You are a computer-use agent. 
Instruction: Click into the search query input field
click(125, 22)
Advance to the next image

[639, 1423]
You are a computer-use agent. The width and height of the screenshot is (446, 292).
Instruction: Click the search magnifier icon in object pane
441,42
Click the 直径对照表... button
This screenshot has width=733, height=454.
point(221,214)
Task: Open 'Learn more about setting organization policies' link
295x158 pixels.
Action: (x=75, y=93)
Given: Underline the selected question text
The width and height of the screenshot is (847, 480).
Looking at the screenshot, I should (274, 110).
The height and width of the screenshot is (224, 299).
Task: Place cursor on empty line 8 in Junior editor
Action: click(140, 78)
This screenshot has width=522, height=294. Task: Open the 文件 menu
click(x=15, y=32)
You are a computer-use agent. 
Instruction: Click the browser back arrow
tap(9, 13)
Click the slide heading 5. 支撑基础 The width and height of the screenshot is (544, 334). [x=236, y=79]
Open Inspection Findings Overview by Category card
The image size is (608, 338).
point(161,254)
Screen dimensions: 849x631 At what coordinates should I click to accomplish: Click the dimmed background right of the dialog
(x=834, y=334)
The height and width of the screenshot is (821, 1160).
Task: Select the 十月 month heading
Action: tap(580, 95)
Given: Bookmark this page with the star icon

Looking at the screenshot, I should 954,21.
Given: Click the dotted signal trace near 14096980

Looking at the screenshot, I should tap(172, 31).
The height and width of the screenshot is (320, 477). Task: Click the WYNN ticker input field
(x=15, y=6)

* * * *

> [Your instructions]: Output every entry exactly as given.

> [Solved exercise]:
You are a computer-use agent. 
Instruction: Click into the search query input field
click(125, 22)
Advance to the next image

[639, 1423]
You are a computer-use agent. The width and height of the screenshot is (446, 292).
Instruction: Click the search magnifier icon in object pane
441,42
Click the 直径对照表... button
This screenshot has width=733, height=454.
point(221,214)
Task: Open 'Learn more about setting organization policies' link
295x158 pixels.
Action: (x=75, y=93)
Given: Underline the selected question text
The width and height of the screenshot is (847, 480).
Looking at the screenshot, I should (274, 110).
The height and width of the screenshot is (224, 299).
Task: Place cursor on empty line 8 in Junior editor
Action: click(140, 78)
This screenshot has width=522, height=294. Task: Open the 文件 menu
click(x=15, y=32)
You are a computer-use agent. 
Instruction: Click the browser back arrow
tap(9, 13)
Click the slide heading 5. 支撑基础 The width and height of the screenshot is (544, 334). [x=236, y=79]
Open Inspection Findings Overview by Category card
The image size is (608, 338).
point(161,254)
Screen dimensions: 849x631 At what coordinates should I click to accomplish: Click the dimmed background right of the dialog
(x=834, y=334)
The height and width of the screenshot is (821, 1160).
Task: Select the 十月 month heading
Action: tap(580, 95)
Given: Bookmark this page with the star icon

Looking at the screenshot, I should 954,21.
Given: Click the dotted signal trace near 14096980

Looking at the screenshot, I should tap(172, 31).
The height and width of the screenshot is (320, 477). Task: Click the WYNN ticker input field
(x=15, y=6)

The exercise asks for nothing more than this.